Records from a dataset
★ ★ ★ ★ ★ ★ ★
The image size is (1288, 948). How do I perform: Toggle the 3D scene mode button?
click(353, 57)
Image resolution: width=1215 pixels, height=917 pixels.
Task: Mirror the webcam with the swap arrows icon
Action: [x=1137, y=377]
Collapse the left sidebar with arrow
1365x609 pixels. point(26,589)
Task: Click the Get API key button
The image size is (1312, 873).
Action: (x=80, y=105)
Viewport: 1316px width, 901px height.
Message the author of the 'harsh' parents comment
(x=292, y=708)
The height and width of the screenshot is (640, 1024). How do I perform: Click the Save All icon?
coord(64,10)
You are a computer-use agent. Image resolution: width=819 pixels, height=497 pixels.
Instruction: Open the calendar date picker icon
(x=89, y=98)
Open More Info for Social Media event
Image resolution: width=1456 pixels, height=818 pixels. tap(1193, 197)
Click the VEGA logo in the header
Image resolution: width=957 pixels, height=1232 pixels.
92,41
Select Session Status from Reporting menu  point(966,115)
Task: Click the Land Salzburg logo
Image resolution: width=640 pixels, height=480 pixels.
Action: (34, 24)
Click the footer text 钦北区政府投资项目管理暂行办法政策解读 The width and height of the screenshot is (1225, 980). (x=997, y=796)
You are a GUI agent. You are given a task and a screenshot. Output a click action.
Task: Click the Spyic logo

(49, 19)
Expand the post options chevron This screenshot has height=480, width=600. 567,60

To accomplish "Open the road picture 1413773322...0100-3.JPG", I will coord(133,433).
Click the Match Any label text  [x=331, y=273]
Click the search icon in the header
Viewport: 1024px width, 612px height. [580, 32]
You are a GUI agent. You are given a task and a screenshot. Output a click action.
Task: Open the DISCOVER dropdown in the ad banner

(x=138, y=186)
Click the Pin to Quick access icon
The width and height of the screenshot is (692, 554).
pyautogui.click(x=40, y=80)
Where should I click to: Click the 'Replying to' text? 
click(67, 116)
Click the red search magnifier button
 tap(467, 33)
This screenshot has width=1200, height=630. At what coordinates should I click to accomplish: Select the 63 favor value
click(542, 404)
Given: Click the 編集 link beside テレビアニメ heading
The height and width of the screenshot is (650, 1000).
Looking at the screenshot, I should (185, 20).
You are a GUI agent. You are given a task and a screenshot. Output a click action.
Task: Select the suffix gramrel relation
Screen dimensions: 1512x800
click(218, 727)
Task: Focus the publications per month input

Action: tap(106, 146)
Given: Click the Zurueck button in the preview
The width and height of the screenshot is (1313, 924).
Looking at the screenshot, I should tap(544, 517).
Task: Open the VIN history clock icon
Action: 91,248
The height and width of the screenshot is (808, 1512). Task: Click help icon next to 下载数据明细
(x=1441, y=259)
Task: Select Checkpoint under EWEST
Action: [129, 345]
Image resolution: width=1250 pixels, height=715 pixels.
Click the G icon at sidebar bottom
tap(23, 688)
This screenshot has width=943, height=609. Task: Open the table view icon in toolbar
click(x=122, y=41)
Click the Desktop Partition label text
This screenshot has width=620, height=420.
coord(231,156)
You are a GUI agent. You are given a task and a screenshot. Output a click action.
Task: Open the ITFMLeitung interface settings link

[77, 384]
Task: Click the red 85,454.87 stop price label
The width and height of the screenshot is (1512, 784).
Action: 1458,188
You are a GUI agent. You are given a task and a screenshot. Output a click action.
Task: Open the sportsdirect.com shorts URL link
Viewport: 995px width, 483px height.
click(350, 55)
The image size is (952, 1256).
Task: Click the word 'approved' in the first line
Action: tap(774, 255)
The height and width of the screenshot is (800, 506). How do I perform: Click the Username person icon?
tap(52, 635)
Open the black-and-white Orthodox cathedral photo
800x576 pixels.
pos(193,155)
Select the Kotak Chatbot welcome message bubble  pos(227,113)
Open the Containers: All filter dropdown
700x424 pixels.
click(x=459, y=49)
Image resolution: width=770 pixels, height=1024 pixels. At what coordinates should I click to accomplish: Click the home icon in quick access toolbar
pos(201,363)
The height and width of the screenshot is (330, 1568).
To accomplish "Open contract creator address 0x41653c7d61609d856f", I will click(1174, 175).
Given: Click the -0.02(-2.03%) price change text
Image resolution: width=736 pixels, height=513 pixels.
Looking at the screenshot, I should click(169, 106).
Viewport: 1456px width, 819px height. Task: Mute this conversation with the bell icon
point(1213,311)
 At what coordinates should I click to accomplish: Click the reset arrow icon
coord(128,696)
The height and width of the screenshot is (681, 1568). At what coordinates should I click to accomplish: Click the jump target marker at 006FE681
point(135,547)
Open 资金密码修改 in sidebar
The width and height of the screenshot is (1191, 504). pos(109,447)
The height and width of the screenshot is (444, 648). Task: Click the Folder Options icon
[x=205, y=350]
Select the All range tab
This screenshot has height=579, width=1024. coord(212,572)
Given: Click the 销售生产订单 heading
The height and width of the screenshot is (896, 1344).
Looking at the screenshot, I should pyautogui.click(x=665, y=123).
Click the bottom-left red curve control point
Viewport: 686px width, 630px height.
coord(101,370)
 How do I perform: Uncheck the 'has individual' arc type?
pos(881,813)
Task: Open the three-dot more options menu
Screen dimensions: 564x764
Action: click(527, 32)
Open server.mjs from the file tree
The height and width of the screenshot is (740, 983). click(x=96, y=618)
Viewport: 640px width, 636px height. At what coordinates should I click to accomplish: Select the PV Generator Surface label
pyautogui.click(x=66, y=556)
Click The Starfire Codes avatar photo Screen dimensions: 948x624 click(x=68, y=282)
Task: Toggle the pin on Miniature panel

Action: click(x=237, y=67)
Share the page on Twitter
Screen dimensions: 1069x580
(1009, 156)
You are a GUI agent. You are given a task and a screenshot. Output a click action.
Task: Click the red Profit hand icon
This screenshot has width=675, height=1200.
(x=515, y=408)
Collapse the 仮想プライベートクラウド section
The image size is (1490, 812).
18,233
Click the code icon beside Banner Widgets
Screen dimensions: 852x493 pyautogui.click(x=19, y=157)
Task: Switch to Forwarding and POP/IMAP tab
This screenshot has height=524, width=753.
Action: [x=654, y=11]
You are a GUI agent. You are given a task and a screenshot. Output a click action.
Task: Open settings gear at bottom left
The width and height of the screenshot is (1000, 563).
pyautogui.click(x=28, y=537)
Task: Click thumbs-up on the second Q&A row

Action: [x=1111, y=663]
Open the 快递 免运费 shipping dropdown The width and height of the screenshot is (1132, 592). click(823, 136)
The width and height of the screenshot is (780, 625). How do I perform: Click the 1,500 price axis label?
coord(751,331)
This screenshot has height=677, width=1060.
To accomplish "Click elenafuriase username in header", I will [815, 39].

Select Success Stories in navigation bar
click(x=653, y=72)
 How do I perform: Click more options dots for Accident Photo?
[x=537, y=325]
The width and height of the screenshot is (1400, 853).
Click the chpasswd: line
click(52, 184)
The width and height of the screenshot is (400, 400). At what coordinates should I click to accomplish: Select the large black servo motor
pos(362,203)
★ ★ ★ ★ ★ ★ ★
== Prompt ==
Reproduce verbatim the data beginning with the line containing "The height and width of the screenshot is (681, 1568)." and continuing through the line containing "pos(881,813)", inclusive.

== Exercise answer ==
The height and width of the screenshot is (681, 1568). At what coordinates should I click to accomplish: Click the jump target marker at 006FE681
point(135,547)
Open 资金密码修改 in sidebar
The width and height of the screenshot is (1191, 504). pos(109,447)
The height and width of the screenshot is (444, 648). Task: Click the Folder Options icon
[x=205, y=350]
Select the All range tab
This screenshot has height=579, width=1024. coord(212,572)
Given: Click the 销售生产订单 heading
The height and width of the screenshot is (896, 1344).
Looking at the screenshot, I should pyautogui.click(x=665, y=123).
Click the bottom-left red curve control point
Viewport: 686px width, 630px height.
coord(101,370)
 How do I perform: Uncheck the 'has individual' arc type?
pos(881,813)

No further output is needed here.